Currently, ChatGPT has sparked an upsurge in GPU applications. Among them, Baidu will soon launch Wenxin Yiyan (ERNIE Bot). Apple introduced the M2 series chips (M2 pro and M2 max) designed by AI accelerators, which will be equipped in the new computer. As the usage of ChatGPT surges, OpenAI needs stronger computing power to respond to the needs of millions of users, thus increasing the demand for NVIDIA GPUs.
AMD plans to launch TSMC's 4nm process "Phoenix" series chips that compete with Apple's M2 series chips, and the "Alveo V70" AI chip designed using the Chiplet process. Both chips are planned to be launched to the market this year, targeting the consumer electronics market and AI reasoning respectively.
3.FPGA
FPGA has the characteristics of high programmable flexibility, short development cycle, on-site reprogramming function, low latency, and convenient parallel computing. It can empower large models through deep learning + distributed cluster data transmission.
4. ASICs
Compared with general integrated circuits in mass production, ASIC has the advantages of smaller size, lower power consumption, improved reliability, improved performance, enhanced confidentiality, and reduced cost, which can further optimize performance and power consumption. With the development of machine learning, edge computing, and autonomous driving, a large number of data processing tasks are generated, and the requirements for chip computing efficiency, computing power, and energy consumption ratio are getting higher and higher. ASICs are widely concerned by combining them with CPUs. , Leading manufacturers at home and abroad are planning to meet the arrival of the AI era.

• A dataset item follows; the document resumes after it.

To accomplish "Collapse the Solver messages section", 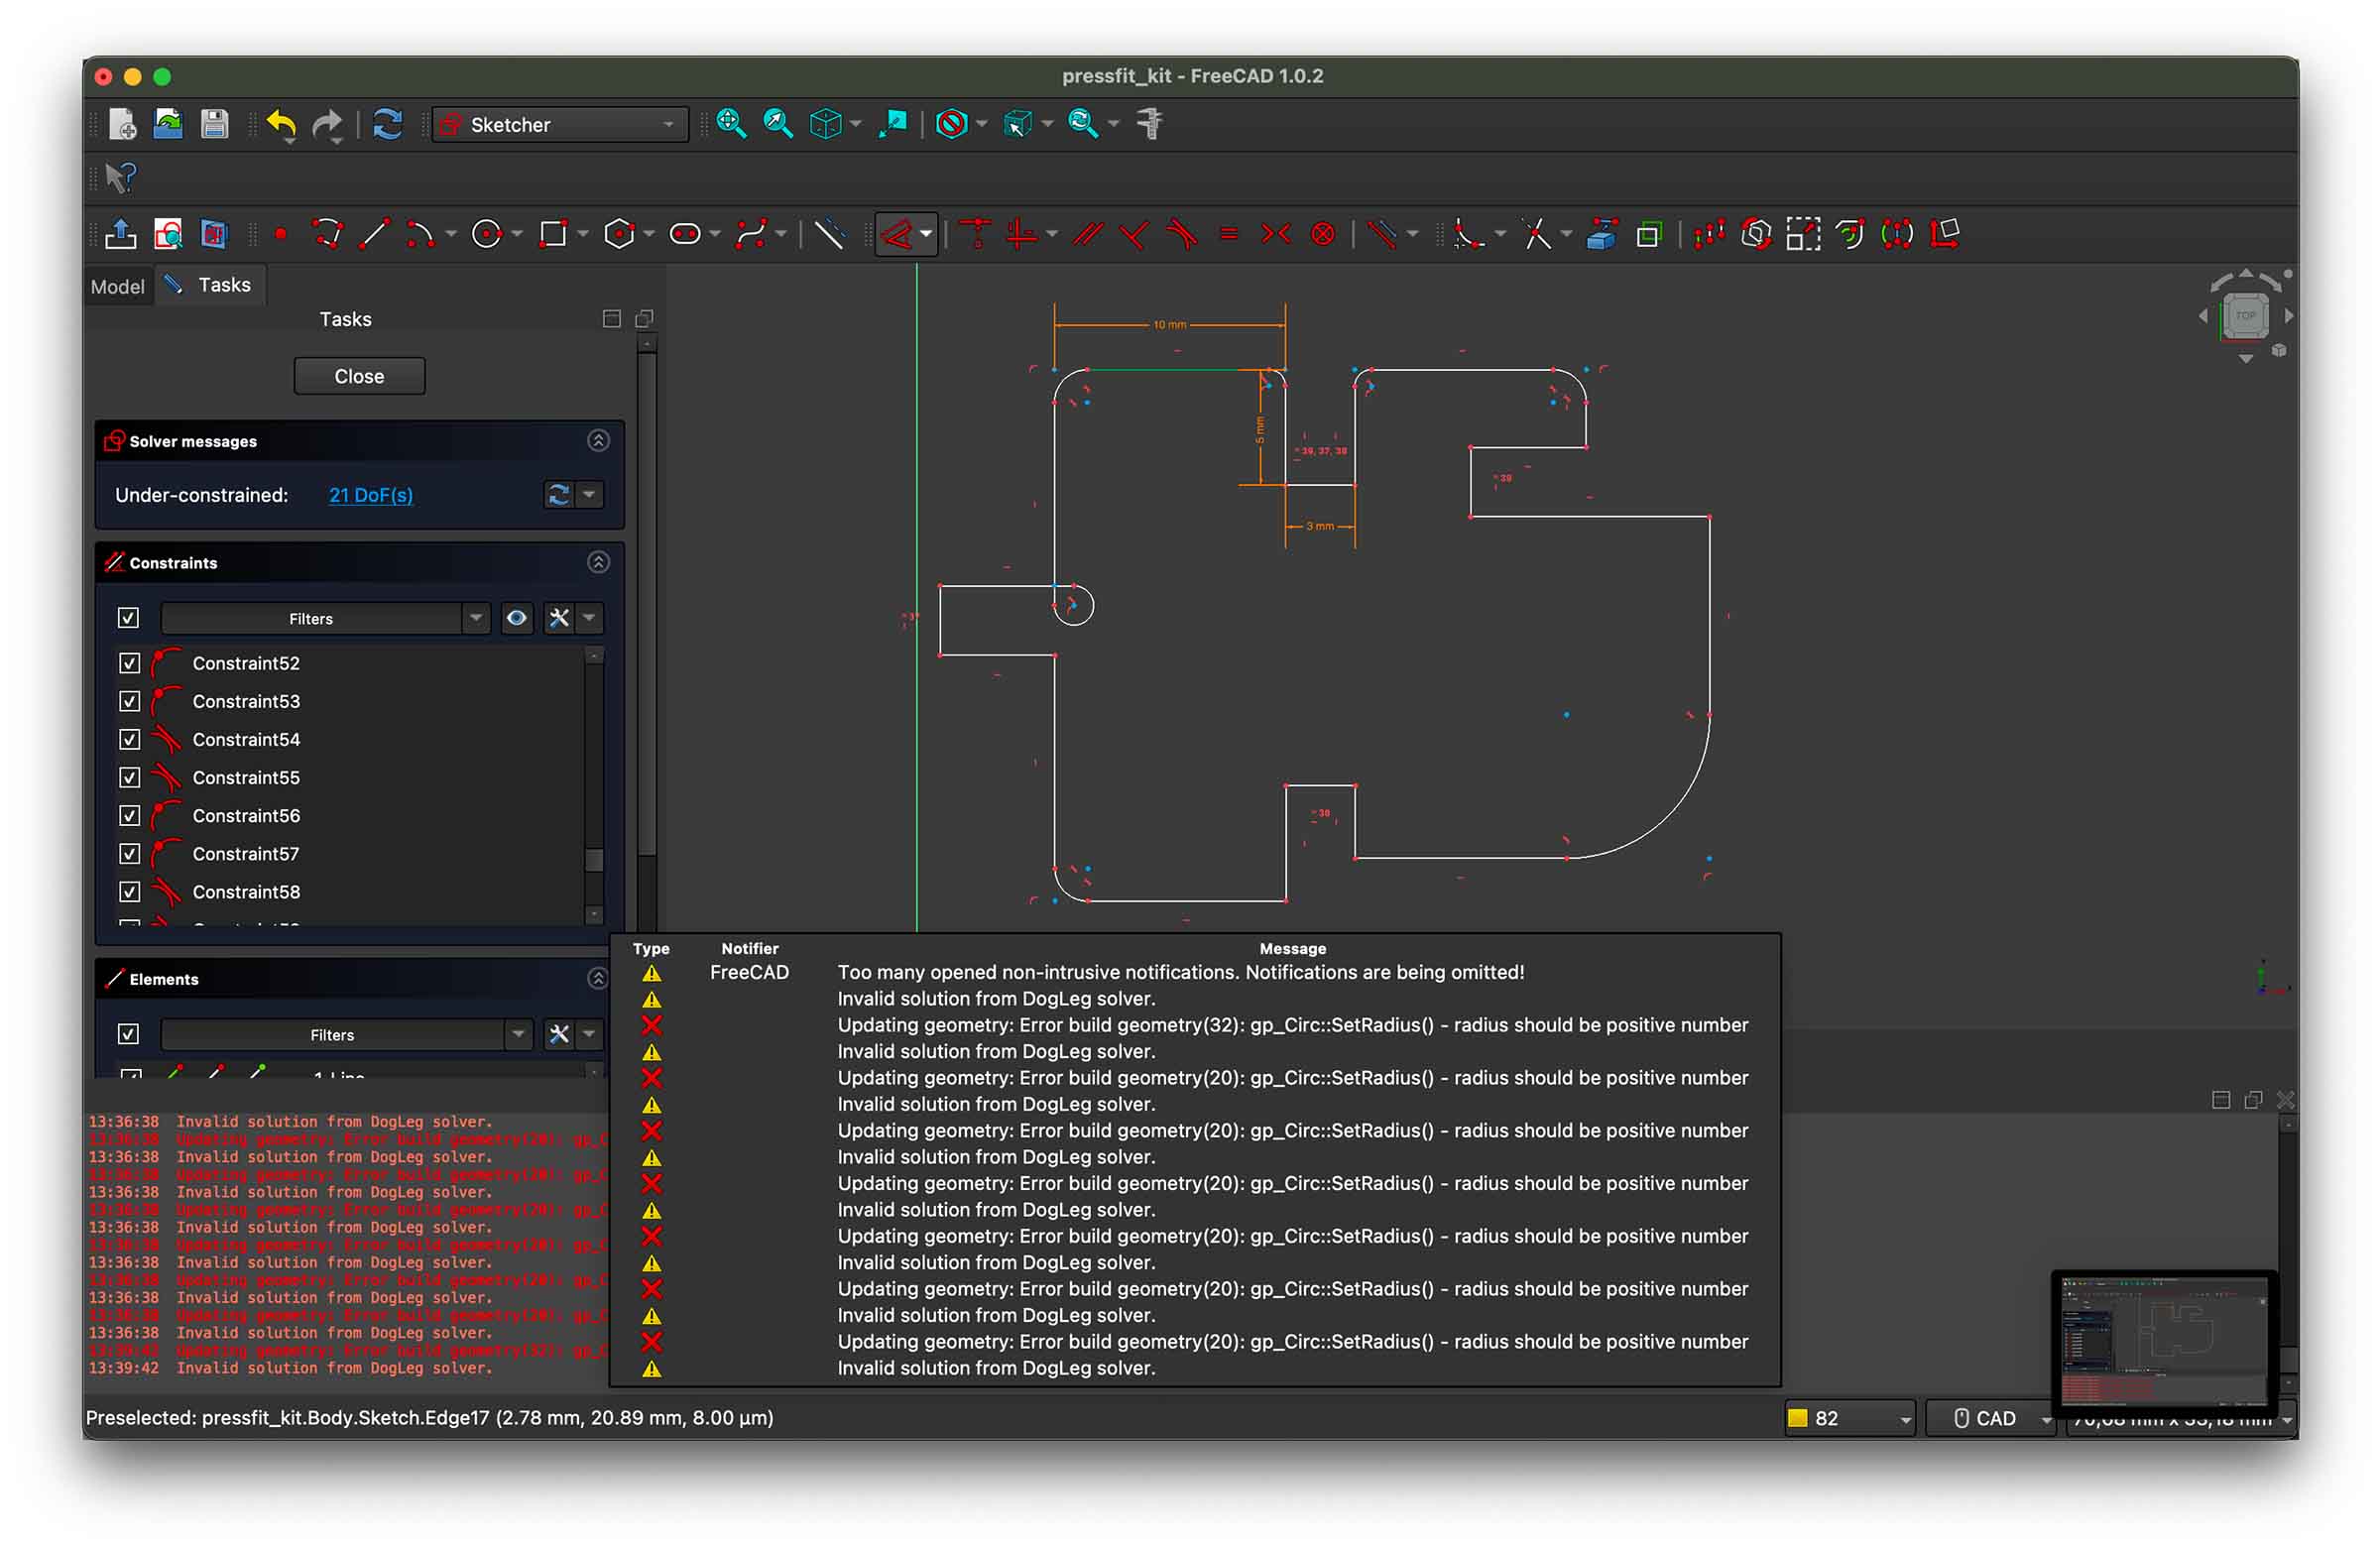I will (x=598, y=441).
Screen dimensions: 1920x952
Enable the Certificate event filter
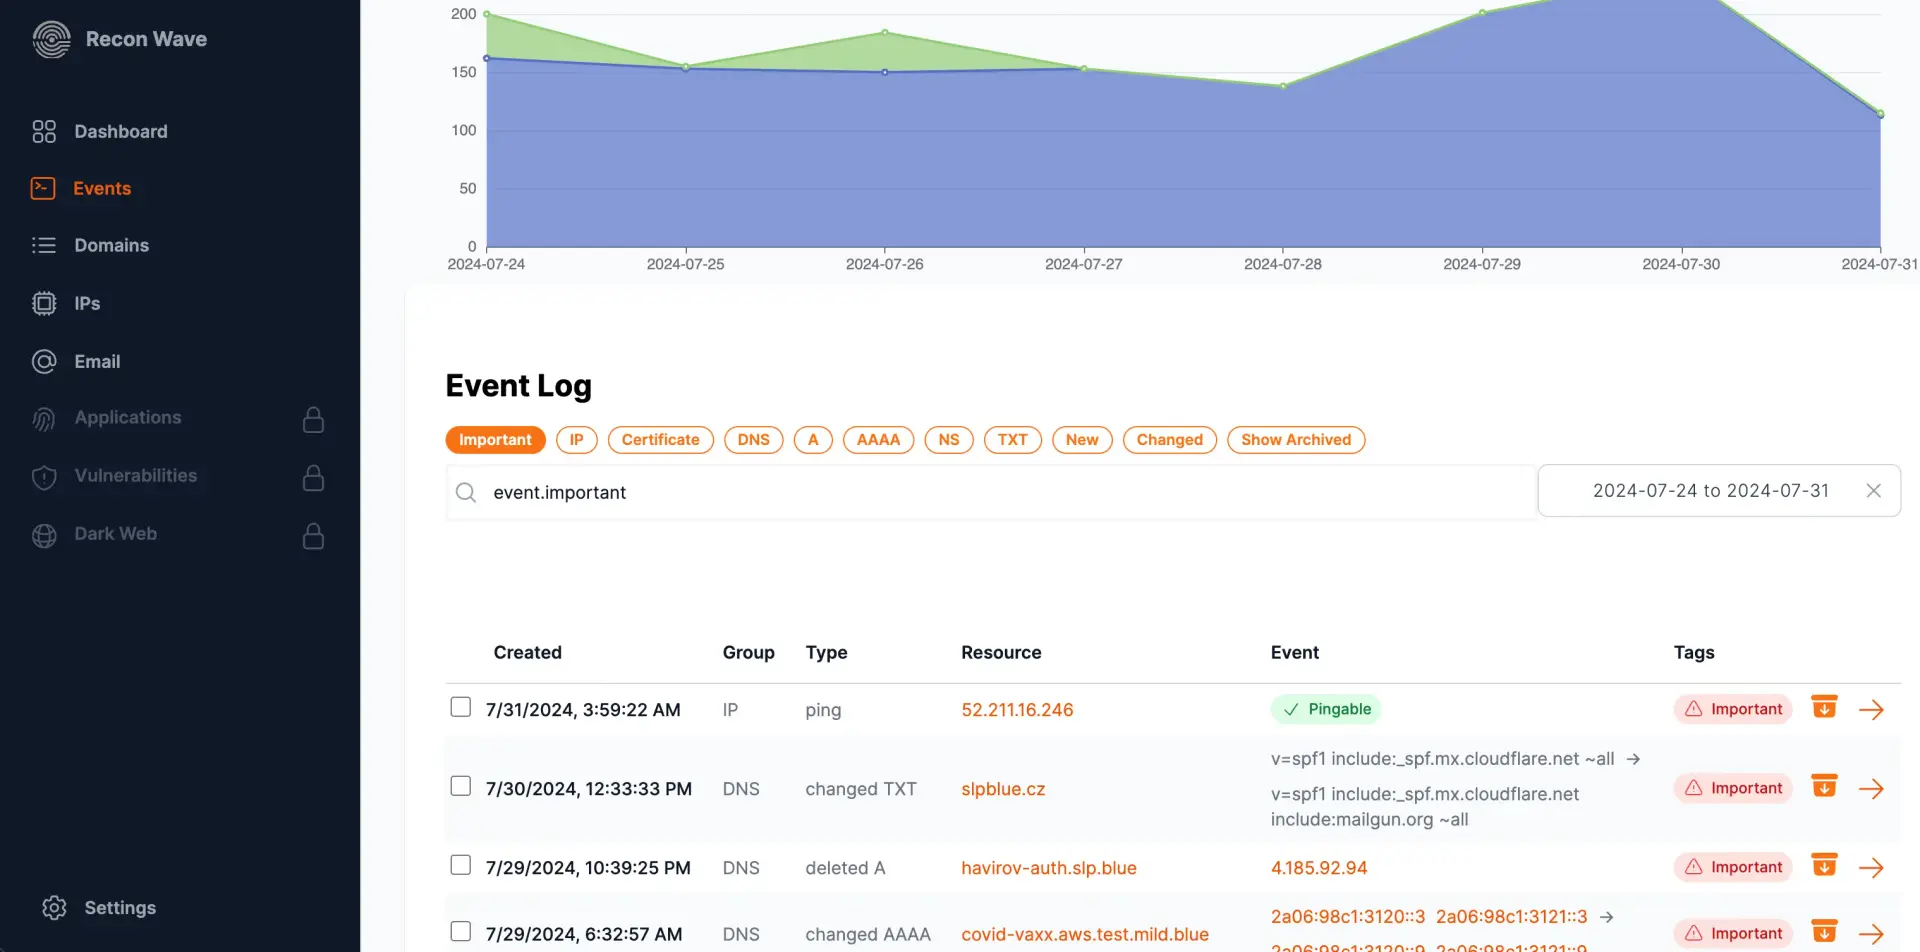pyautogui.click(x=660, y=440)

Among them, Google's latest TPU v4 cluster is called Pod, which contains 4096 v4 chips and can provide floating-point performance of more than 1 exaflops. NVIDIA GPU+CUDA is mainly for large-scale data-intensive HPC and AI applications; the Grace-based system is closely integrated with NVIDIA GPU, and its performance is 10 times higher than that of NVIDIA DGX system. The second-generation Baidu Kunlun AI chip adopts the world's leading 7nm process and is equipped with a self-developed second-generation XPU architecture, which improves performance by 2-3 times compared to the first generation; the third-generation Kunlun chip will be mass-produced in early 2024.
5. Optical module
At present, the demand for model computing power in the AI era has far exceeded the growth rate of Moore's Law, especially after the era of deep learning and large models, it is expected to double in 5-6 months. However, the data transfer rate has become a computing power bottleneck that is easily overlooked. With the growth of data transmission volume, the demand for optical modules as the carrier of equipment interconnection in the data center increases accordingly.
The rise of ChatGPT has promoted the vigorous development of artificial intelligence on the application side, which also puts forward unprecedented demands on the computing power of computing devices. Although AI chips, GPUs, CPU+FPGA, and other chips have formed the underlying computing power support for the existing models, in the face of the potential exponential growth of computing power in the future, Chiplet heterogeneous technology is used to accelerate the implementation of various application algorithms in the short term. The memory-computing integrated chip (reducing data transfer inside and outside the chip) may become a potential way to upgrade computing power in the future.